Work request = Wherever the line with "Подшипники (192, 254)" sits in the listing below, transcribe from it up to and including the line with "3D тур по магазину (1359, 1453)", exactly, and leave the remaining lines out.

Input data =

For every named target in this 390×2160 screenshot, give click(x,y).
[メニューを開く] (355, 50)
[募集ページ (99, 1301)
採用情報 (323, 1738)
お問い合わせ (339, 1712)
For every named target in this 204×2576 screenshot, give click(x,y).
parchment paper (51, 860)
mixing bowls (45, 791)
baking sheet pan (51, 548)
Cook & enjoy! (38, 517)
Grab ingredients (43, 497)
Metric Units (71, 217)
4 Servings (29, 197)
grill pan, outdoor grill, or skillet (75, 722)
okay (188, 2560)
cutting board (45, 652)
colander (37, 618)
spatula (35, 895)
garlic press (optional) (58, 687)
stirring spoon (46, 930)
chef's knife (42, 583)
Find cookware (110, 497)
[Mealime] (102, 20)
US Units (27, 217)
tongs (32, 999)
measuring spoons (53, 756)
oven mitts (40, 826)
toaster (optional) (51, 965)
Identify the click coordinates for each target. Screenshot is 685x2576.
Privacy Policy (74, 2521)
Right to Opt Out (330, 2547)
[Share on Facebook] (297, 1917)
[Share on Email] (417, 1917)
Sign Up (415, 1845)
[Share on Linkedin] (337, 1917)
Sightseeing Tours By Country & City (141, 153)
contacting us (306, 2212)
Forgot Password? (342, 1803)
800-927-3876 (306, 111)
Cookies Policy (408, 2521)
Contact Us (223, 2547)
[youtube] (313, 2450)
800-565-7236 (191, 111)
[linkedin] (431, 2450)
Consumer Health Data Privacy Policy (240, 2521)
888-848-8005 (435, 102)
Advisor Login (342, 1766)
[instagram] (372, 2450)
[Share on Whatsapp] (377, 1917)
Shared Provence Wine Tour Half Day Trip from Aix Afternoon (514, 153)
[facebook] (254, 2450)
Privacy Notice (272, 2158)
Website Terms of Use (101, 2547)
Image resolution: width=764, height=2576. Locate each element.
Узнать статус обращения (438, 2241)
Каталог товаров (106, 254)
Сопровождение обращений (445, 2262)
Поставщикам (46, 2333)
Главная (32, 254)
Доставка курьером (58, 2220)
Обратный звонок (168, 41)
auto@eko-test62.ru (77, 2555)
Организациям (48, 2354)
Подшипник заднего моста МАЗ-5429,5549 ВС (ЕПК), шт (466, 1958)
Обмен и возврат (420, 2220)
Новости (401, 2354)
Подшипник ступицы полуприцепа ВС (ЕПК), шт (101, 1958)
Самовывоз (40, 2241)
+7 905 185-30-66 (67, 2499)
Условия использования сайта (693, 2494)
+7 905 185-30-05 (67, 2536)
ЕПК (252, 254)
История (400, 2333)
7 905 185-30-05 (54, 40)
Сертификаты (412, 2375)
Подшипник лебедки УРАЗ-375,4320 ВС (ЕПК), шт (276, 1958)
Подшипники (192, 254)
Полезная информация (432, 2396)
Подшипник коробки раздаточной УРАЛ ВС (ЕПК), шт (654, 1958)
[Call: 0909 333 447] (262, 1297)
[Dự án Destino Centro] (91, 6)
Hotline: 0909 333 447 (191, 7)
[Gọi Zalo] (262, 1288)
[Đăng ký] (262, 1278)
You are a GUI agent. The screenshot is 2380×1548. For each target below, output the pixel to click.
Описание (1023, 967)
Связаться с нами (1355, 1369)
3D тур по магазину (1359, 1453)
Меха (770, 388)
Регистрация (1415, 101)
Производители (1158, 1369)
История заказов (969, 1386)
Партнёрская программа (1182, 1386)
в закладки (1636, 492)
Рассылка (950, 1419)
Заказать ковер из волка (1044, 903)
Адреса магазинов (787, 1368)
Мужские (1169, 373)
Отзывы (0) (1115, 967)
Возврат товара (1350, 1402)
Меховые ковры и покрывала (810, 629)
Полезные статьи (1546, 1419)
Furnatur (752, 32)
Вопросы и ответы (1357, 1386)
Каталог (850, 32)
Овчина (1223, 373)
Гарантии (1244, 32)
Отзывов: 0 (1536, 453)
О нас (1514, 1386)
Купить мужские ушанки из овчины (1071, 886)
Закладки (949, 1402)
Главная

Output =
Подшипники (192, 254)
Полезная информация (432, 2396)
Подшипник коробки раздаточной УРАЛ ВС (ЕПК), шт (654, 1958)
[Call: 0909 333 447] (262, 1297)
[Dự án Destino Centro] (91, 6)
Hotline: 0909 333 447 (191, 7)
[Gọi Zalo] (262, 1288)
[Đăng ký] (262, 1278)
You are a GUI agent. The screenshot is 2380×1548. For each target below, output the pixel to click.
Описание (1023, 967)
Связаться с нами (1355, 1369)
3D тур по магазину (1359, 1453)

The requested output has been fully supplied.